Parker Hughes Institute scientists develop new class of anti-cancer drugs
June 27, 2000, St. Paul, Minn. -- Scientists from the Parker Hughes Institute announce the development of a new class of anti-cancer drugs that are effective against breast cancer and brain tumor cells. The results of this research are reported in this month's issue of Bioorganic and Medicinal Chemistry Letters.
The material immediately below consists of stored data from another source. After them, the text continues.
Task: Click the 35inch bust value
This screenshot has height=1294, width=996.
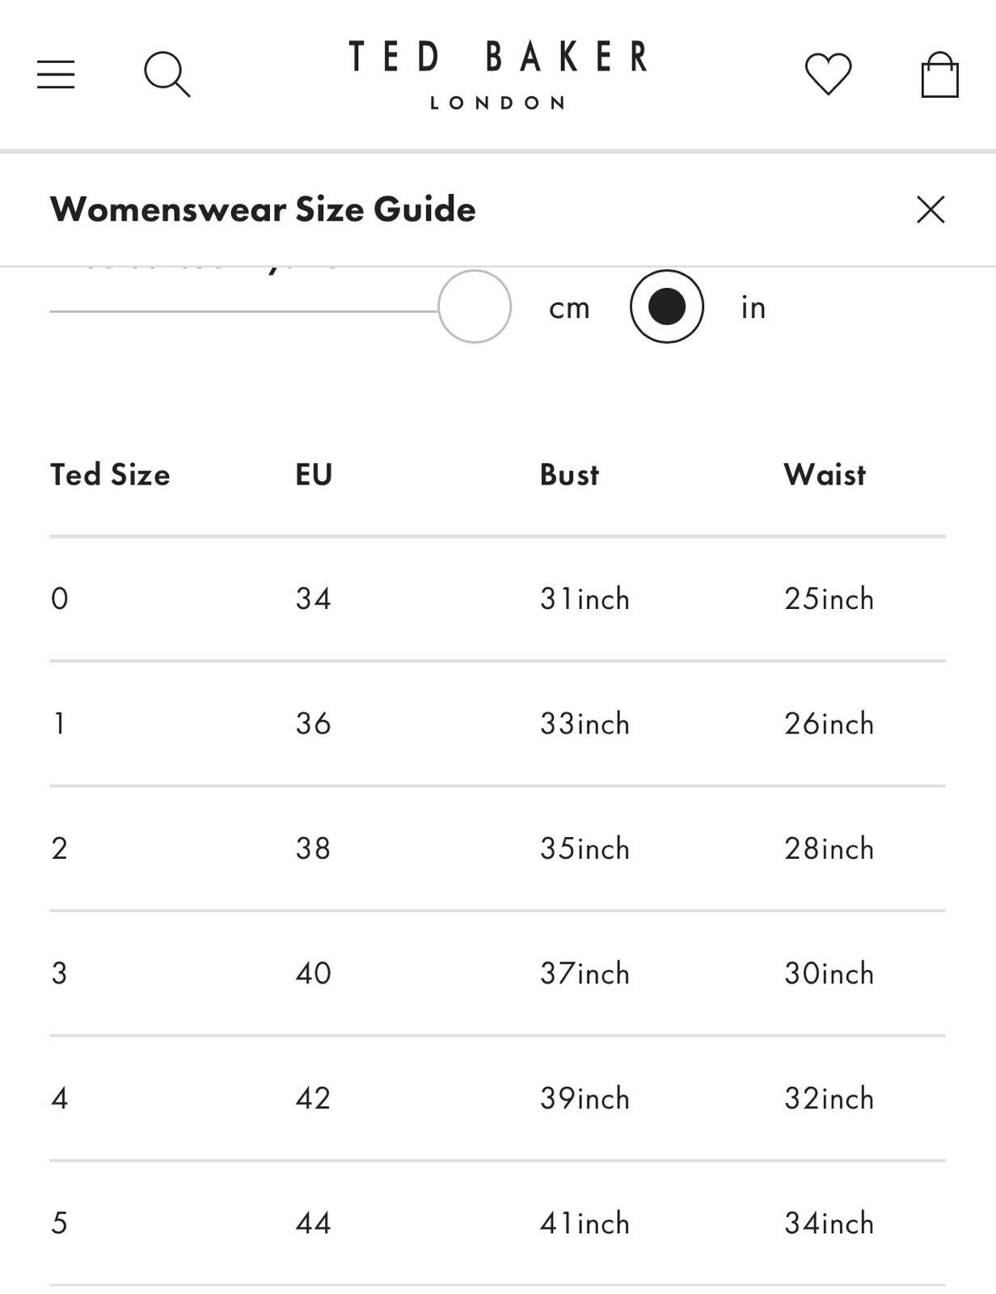Action: coord(585,848)
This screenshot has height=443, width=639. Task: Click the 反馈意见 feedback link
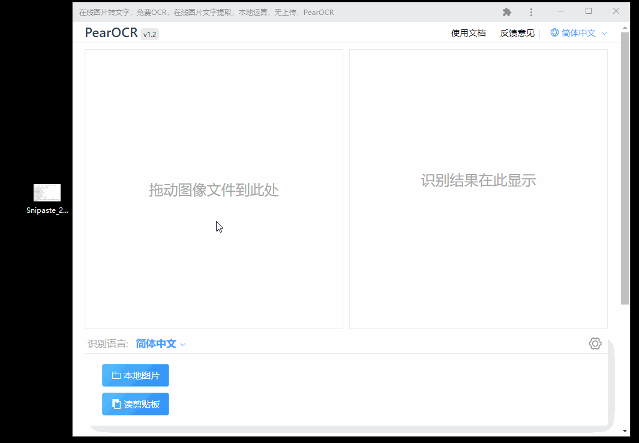tap(517, 33)
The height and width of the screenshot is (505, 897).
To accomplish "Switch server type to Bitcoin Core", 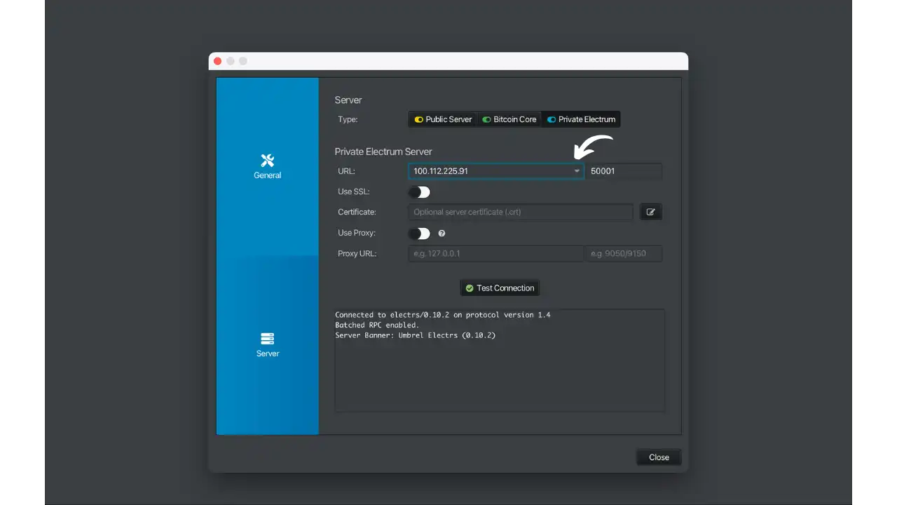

These Cobra compounds, appropriately named because its shape resembles the head of a Cobra snake, attach to a vital substance found inside cancer cells. The compounds are designed to target a previously unrecognized binding cavity on the surface of cancer cells. Once attached to the cells they destroy the cell structures and cause cell death. The activity of these compounds is identical to that of a drug which is found in the Indonesian forest. "We are very excited about the potential of these new agents," said Dr. Fatih Uckun, director, Parker Hughes Institute. "Unlike the natural products that must be harvested from the rain forest, these compounds can be prepared in large quantities in the laboratory and made available to treat patients."
The United States Patent Office has allowed a patent for this technology. It is anticipated that the new Cobra-1 agent will be available for clinical trials within the next 6-12 months. Reference: Jan ST, Mao C, Vassilev A, Navara C, Uckun FM. Cobra-1, a rationally-designed epoxy-THF containing compound with potent tubulin depolymerizing activity as a novel anti-cancer agent. Bioorganic & Medicinal Chemistry Letters. 10(11):1193-7, 2000.
The Parker Hughes Institute www.hughesinstitute.org, located in St. Paul, Minnesota, is a non-profit research organization dedicated to eradicating cancer, AIDS, and diseases of the immune system.